BEGIN Information shown
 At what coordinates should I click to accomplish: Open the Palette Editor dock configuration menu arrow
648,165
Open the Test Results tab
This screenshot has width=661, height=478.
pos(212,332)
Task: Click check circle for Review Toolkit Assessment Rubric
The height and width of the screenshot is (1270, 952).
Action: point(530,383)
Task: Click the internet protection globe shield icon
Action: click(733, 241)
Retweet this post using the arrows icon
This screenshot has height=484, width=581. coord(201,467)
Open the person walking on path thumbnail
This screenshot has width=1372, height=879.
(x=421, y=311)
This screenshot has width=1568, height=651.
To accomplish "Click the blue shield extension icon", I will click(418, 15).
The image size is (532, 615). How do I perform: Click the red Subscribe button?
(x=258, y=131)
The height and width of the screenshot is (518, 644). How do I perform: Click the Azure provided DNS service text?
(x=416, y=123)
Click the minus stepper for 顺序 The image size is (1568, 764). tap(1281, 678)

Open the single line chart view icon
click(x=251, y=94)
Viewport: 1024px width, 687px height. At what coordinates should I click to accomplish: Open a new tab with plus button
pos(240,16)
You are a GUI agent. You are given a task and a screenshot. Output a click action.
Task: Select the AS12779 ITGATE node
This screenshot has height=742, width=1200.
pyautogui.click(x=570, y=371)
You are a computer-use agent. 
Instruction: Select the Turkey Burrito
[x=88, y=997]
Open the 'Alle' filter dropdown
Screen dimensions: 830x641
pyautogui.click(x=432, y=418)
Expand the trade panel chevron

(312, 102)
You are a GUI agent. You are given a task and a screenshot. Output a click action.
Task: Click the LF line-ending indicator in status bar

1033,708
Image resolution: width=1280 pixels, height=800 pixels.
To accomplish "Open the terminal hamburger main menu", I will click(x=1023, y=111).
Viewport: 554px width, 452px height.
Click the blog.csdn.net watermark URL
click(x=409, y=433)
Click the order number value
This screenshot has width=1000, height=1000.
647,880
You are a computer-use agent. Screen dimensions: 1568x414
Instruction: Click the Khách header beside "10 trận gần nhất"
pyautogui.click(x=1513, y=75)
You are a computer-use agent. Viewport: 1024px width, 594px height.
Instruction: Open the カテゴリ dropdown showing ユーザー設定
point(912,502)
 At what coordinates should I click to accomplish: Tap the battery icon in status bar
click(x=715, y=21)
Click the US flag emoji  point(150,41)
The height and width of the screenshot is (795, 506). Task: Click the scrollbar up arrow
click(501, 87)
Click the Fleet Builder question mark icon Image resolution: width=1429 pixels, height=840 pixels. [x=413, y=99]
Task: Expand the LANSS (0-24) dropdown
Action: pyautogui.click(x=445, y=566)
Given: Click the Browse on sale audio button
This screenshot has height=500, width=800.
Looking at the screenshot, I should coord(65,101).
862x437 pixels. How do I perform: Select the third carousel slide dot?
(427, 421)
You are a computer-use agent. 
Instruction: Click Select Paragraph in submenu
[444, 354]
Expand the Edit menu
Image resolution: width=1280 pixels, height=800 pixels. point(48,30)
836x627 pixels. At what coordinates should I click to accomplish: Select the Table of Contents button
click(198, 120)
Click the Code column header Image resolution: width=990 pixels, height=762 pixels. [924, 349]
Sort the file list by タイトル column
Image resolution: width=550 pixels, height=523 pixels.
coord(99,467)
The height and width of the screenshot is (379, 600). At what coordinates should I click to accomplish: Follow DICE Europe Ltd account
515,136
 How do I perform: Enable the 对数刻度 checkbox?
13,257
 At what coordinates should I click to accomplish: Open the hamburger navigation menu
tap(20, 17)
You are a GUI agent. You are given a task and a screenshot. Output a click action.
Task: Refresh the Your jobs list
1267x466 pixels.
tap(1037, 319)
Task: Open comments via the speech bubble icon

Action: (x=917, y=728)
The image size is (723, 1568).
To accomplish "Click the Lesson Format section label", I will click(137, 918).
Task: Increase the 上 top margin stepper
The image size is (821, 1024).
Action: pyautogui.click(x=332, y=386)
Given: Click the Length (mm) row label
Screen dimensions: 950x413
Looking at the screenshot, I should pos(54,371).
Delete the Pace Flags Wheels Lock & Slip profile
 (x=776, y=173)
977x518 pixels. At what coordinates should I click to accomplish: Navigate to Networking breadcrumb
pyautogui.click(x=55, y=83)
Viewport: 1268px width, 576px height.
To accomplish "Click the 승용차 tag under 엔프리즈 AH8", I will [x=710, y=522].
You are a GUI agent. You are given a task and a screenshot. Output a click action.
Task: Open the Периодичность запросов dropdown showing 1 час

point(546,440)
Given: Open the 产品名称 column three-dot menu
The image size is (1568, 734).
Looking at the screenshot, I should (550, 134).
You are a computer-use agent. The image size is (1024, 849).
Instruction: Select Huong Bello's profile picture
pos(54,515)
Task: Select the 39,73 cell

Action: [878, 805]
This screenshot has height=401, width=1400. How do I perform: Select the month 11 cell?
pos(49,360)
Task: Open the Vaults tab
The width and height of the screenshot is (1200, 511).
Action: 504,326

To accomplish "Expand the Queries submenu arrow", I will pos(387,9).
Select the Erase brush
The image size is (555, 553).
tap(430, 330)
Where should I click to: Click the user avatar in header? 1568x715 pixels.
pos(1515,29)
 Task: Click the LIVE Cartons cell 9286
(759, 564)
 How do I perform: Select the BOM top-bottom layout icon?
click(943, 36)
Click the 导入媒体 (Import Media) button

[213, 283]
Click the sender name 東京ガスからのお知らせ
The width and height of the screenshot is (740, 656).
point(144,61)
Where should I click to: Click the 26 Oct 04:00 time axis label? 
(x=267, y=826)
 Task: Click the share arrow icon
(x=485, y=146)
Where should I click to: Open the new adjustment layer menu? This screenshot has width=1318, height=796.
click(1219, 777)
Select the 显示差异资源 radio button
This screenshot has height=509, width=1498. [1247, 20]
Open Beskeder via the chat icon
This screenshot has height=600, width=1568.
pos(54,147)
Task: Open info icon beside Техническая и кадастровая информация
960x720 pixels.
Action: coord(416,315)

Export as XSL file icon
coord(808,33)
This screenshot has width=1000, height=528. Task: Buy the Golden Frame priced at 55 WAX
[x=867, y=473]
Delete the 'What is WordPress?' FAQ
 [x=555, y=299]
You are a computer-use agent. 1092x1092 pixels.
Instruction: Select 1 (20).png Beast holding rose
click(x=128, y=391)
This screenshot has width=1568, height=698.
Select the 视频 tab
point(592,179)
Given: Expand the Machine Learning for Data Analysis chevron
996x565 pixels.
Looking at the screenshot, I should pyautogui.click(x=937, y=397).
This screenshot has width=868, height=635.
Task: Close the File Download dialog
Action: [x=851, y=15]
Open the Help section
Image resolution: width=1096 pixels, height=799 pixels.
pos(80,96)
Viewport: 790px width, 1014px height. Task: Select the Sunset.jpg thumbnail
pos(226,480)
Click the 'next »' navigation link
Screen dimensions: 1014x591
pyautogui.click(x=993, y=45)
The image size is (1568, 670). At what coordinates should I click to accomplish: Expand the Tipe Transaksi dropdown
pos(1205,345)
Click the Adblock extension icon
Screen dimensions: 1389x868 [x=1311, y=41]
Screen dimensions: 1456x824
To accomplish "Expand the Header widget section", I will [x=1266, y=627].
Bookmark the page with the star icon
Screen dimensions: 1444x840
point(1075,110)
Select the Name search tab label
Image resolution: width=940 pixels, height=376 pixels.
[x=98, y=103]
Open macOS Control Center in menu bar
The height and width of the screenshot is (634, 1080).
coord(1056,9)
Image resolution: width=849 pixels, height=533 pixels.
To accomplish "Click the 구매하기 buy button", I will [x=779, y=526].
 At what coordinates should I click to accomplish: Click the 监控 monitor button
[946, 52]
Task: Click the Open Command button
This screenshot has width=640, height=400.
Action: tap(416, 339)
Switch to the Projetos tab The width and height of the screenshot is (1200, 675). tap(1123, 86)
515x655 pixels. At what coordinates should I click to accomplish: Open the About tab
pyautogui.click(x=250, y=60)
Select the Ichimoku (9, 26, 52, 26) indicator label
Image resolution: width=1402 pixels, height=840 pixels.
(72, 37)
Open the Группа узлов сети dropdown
END Information shown
■ Task to carry out:
Search the records above for the string "computer". Copy every line that contains it.

■ Expected output:
You are a computer-use agent. 
You are a computer-use agent. Screen dimensions: 1568x414
You are a computer-use agent. Viewport: 1024px width, 594px height.
You are a computer-use agent. 
You are a computer-use agent. The image size is (1024, 849).
You are a computer-use agent. 1092x1092 pixels.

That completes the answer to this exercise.